_DESCRIPTION OF THE TASK_:
Scan the lines below for "sidebar" and copy the matches.

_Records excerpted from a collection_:
************

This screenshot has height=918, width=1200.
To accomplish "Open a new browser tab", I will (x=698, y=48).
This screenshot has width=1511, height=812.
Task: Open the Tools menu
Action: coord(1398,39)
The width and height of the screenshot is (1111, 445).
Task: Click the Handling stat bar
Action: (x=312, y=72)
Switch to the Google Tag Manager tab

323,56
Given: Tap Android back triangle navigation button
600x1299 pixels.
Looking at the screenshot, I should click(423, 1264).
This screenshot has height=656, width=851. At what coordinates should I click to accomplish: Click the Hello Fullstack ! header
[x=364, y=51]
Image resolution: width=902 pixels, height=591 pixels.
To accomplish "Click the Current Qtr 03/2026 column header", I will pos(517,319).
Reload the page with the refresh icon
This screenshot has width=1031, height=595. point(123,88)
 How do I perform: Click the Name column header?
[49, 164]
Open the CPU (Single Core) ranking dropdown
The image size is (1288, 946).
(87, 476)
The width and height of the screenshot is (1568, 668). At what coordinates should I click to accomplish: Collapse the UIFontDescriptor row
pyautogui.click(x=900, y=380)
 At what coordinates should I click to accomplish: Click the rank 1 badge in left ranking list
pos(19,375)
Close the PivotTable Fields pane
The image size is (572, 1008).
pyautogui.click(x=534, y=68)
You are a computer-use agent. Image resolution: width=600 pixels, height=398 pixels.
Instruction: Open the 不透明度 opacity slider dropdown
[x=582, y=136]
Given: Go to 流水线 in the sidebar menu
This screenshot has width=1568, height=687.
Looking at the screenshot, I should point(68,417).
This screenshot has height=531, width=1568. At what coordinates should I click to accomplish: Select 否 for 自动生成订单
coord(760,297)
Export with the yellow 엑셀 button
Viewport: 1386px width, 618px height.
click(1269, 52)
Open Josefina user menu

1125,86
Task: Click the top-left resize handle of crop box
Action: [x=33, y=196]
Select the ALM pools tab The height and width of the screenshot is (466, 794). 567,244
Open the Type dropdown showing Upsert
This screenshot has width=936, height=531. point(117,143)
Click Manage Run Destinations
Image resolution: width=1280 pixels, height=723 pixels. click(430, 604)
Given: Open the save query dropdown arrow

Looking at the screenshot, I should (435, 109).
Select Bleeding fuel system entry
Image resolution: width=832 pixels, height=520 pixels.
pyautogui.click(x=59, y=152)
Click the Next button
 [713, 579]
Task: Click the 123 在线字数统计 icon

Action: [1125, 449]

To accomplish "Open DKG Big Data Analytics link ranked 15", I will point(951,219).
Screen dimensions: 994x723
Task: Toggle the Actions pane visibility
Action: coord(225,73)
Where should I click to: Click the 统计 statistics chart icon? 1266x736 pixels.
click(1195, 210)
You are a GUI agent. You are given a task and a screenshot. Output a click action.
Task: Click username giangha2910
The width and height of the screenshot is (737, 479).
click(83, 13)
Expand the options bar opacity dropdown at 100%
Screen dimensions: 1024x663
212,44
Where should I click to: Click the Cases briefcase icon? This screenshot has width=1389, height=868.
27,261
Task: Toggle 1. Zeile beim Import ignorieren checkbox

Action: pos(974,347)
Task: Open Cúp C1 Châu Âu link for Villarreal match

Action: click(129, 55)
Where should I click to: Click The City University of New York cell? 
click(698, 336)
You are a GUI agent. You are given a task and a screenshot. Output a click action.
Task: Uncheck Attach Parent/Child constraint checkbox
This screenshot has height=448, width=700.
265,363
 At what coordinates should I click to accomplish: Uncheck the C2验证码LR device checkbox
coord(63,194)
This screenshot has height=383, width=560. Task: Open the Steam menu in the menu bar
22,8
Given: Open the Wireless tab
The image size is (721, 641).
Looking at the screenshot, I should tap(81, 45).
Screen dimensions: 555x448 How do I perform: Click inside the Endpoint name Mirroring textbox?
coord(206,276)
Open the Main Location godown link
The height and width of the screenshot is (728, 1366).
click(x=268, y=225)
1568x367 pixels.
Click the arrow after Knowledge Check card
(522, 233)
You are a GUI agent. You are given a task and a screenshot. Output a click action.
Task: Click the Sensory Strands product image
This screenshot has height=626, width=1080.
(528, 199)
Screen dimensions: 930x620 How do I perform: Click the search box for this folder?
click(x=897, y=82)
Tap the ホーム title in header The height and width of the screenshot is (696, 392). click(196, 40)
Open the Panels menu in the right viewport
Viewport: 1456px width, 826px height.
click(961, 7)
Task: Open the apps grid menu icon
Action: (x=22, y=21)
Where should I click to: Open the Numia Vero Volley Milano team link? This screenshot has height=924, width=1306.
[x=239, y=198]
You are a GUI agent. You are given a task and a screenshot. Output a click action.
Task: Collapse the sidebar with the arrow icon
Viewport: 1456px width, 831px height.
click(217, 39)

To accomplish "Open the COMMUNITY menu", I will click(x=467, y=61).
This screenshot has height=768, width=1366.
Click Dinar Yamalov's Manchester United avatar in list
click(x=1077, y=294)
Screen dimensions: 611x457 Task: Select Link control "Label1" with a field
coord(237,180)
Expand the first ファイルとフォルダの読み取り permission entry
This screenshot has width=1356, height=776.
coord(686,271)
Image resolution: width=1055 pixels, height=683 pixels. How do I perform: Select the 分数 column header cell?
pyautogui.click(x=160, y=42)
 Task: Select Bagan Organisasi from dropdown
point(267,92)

************

_YOUR SOLUTION_:
Given: Go to 流水线 in the sidebar menu
Task: Collapse the sidebar with the arrow icon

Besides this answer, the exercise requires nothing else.